I am fascinated by Eliot, but I do not love her novels like I do those of Austen and Dickens, and it is partly because her sentence-writing seems to me significantly inferior to theirs, even aside from the lovability factor.  Here's my pick from book 2 (chapter 20) - the moral insight is superior to the wording (Adam Bede is my favorite novel of hers, though I think I will reread Deronda this summer also):
The excessive feeling manifested would alone have been highly disturbing to Mr Casaubon, but there were other reasons why Dorothea's words were among the most cutting and irritating to him that she could have been impelled to use.  She was as blind to his inward troubles as he to hers; she had not yet learned those hidden conflicts in her husband which claim our pity.  She had not yet listened patiently to his heart-beats, but only felt that her own was beating violently.  In Mr Casaubon's ear, Dorothea's voice gave loud emphatic iteration to those muffled suggestions of consciousness which it was possible to explain as mere fancy, the illusion of exaggerated sensitiveness: always when such suggestions are unmistakably repeated from without, they are resisted as cruel and unjust.  We are angered even by the full acceptance of our humiliating confessions -- how much more by hearing in hard distinct syllables from the lips of a near observer, those confused murmurs which we try to call morbid, and strive against as if they were the oncoming of numbness!  And this cruel outward accuser was there in the shape of a wife -- nay, of a young bride, who, instead of observing his abundant pen scratches and amplitude of paper with the uncritical awe of an elegant-minded canary-bird, seemed to present herself as a spy watching everything with a malign power of inference.  Here, towards this particular point of the compass, Mr Casaubon had a sensitiveness to match Dorothea's, and an equal quickness to imagine more than the fact.  He had formerly observed with approbation her capacity for worshipping the right object; he now foresaw with sudden terror that this capacity might be replaced by presumption, this worship by the most exasperating of all criticism, -- that which sees vaguely a great many fine ends and has not the least notion what it costs to reach them.
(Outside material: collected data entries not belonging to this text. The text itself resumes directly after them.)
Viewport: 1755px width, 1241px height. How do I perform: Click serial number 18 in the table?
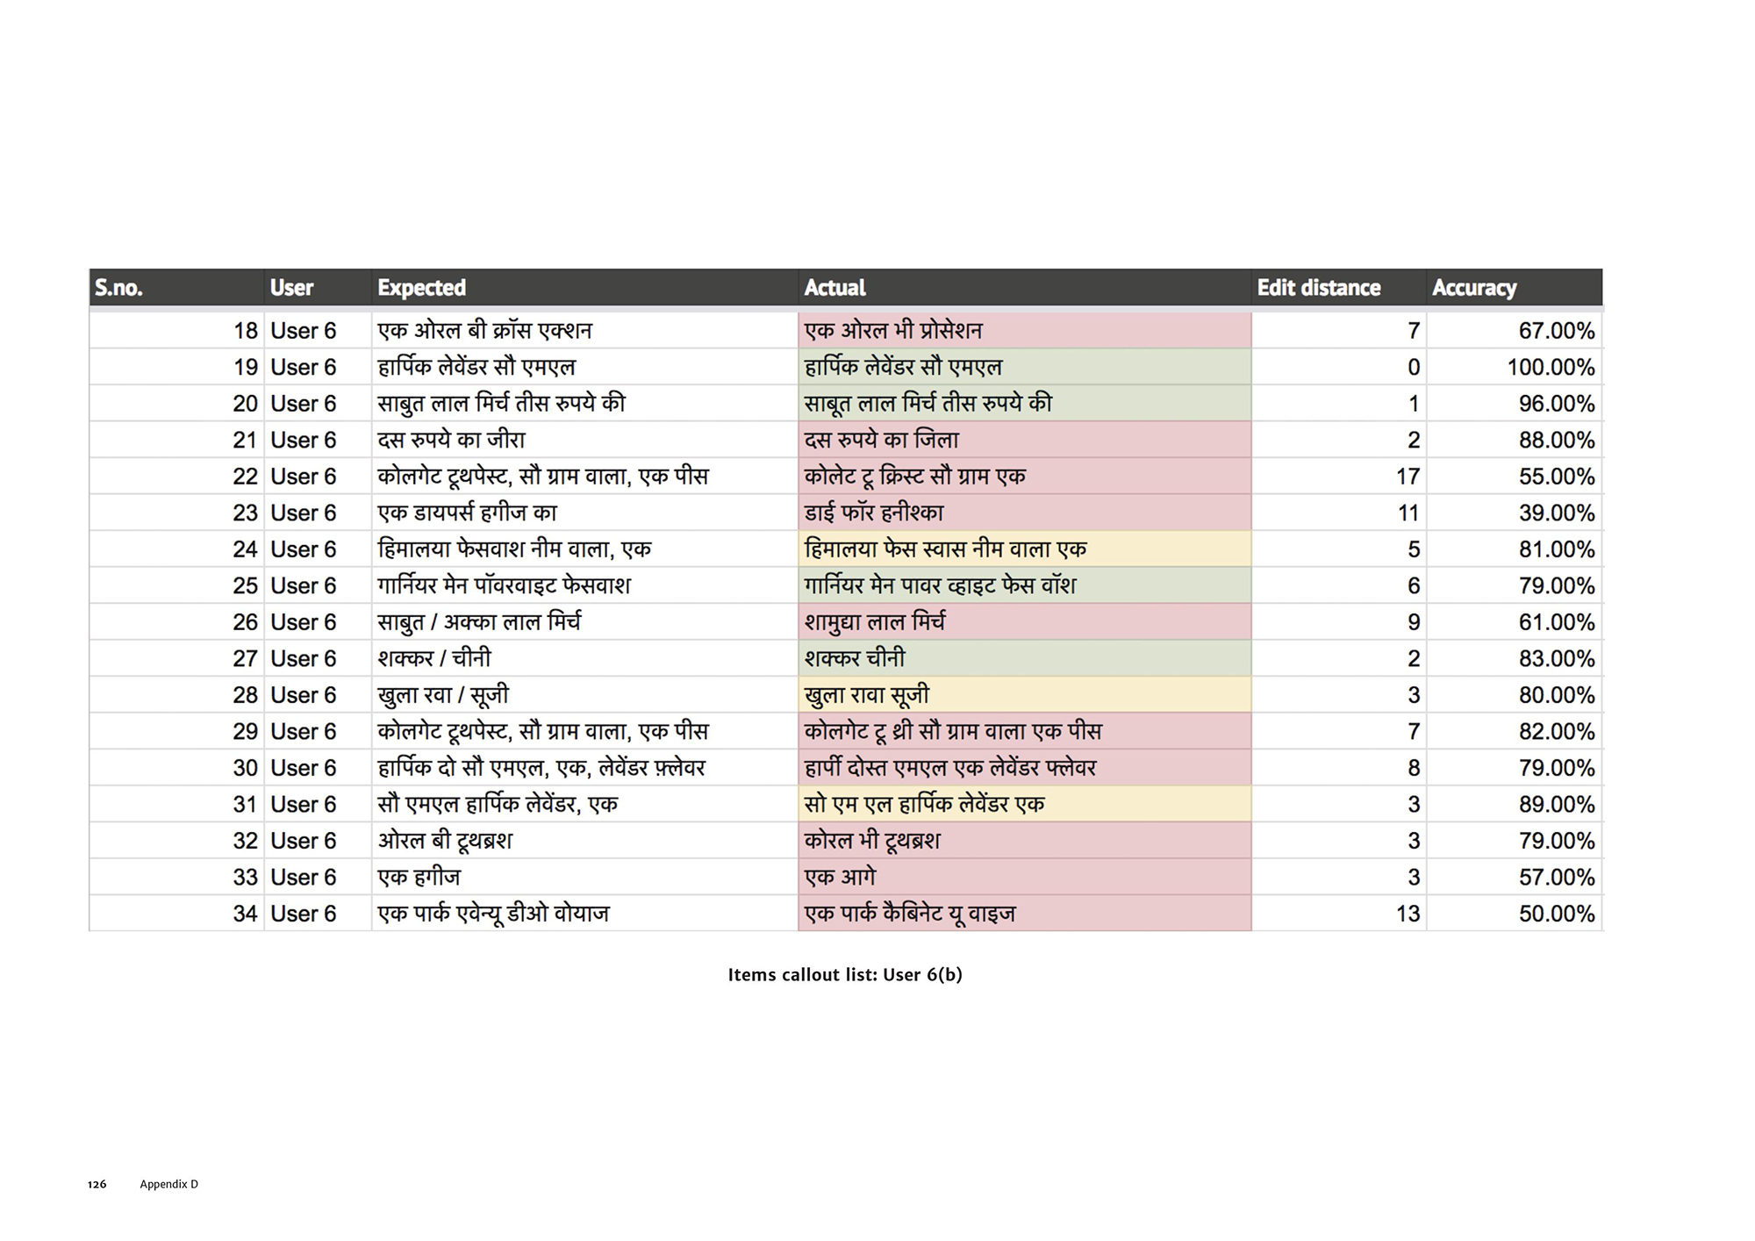point(245,331)
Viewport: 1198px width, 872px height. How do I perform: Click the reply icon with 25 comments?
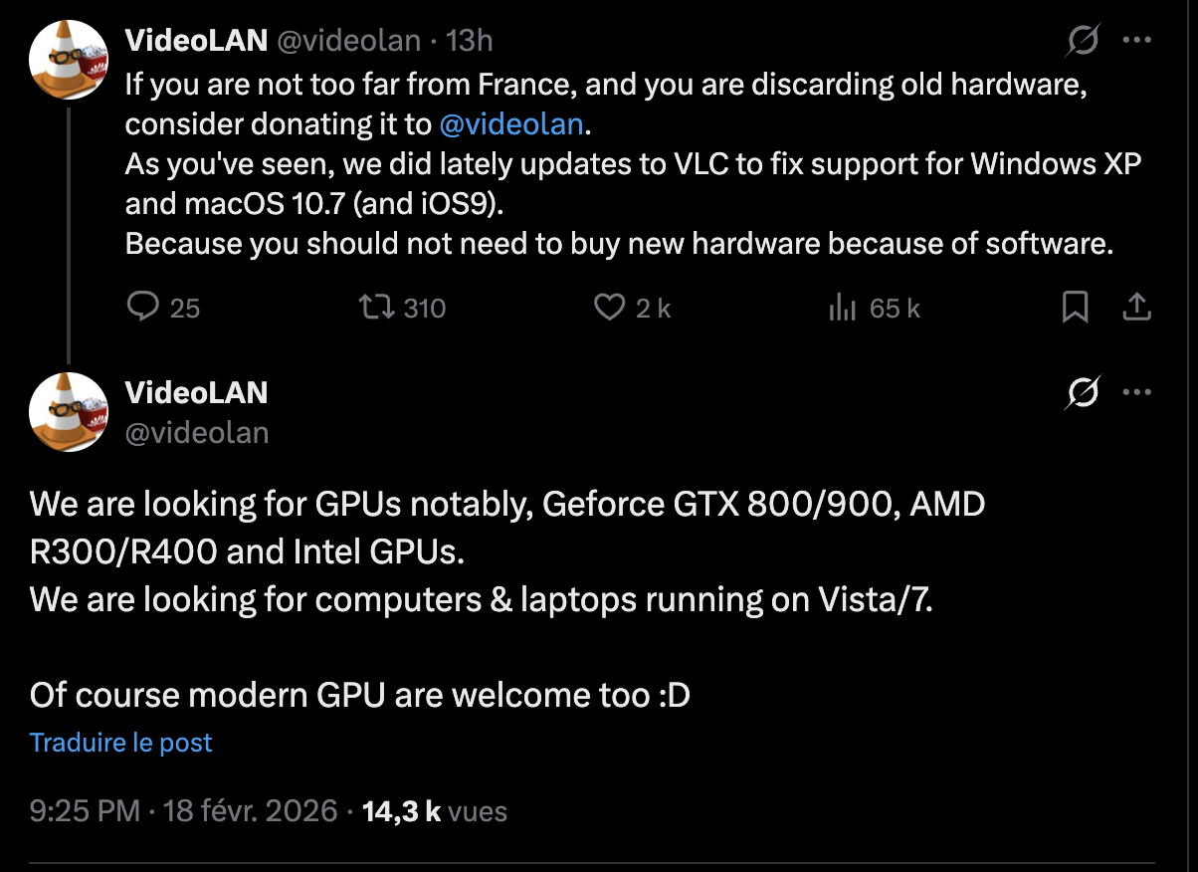(145, 308)
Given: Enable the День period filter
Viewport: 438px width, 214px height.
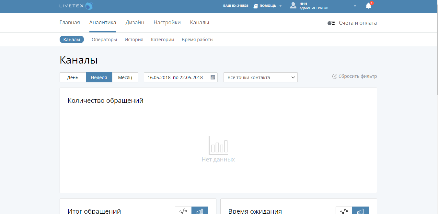Looking at the screenshot, I should (73, 77).
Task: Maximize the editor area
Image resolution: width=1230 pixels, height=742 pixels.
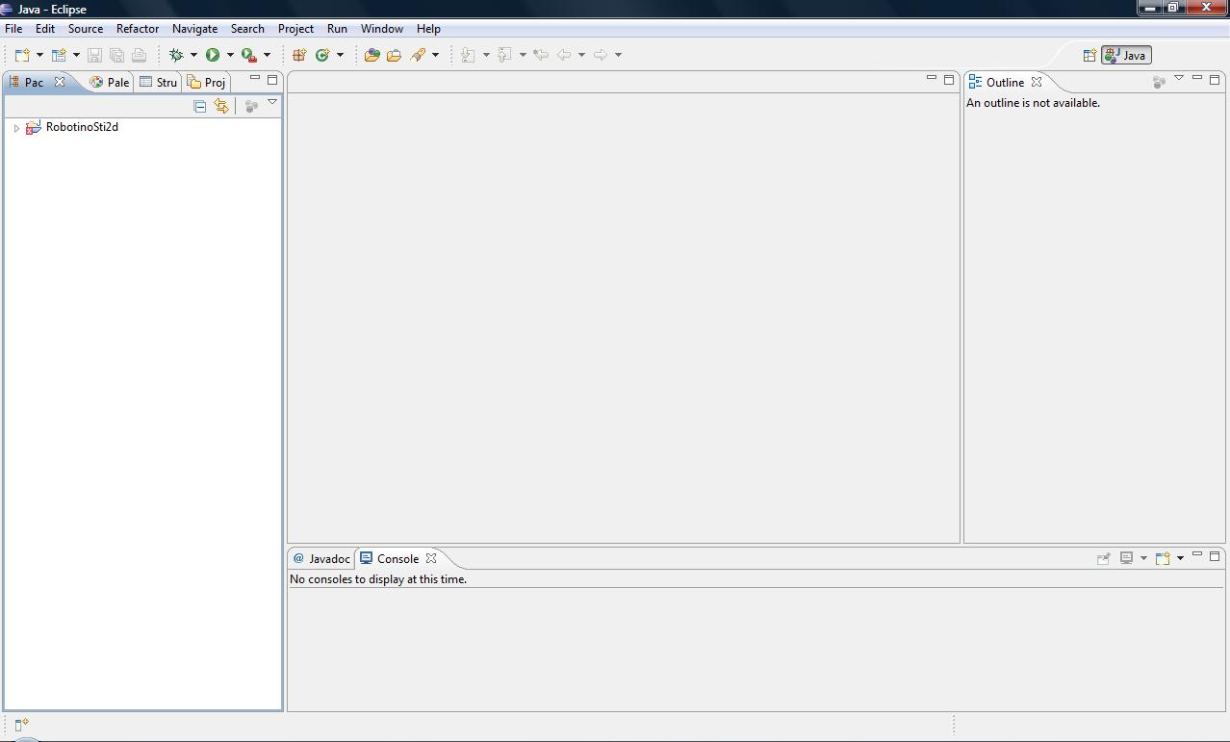Action: click(x=949, y=79)
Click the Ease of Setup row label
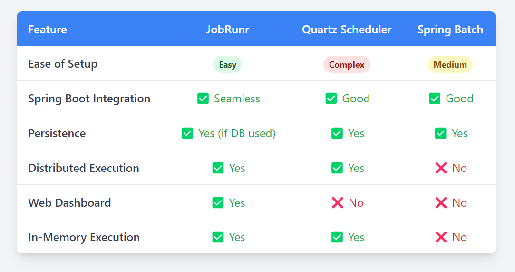The height and width of the screenshot is (272, 515). point(63,64)
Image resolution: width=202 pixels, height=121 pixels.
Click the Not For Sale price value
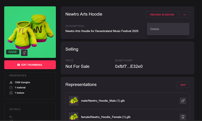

 I might have to put this in the style book - something in these sentences makes me cringe, and yet the observation is extremely striking...

1 comment:

  1. I haven't read all of Eliot but I adore the ones by her I have read, including Middlemarch which is brilliant. What a refreshing change to have an independent, intelligent heroine as opposed to all those nice but weedy (Dickens) or wholly domestic (Austen) females! I do love Dickens and Austen also but Eliot gets my vote for her creation of Dorothea --- esp once she got out from under "The Crank" (a type I have encountered all too often over the years in my day job!).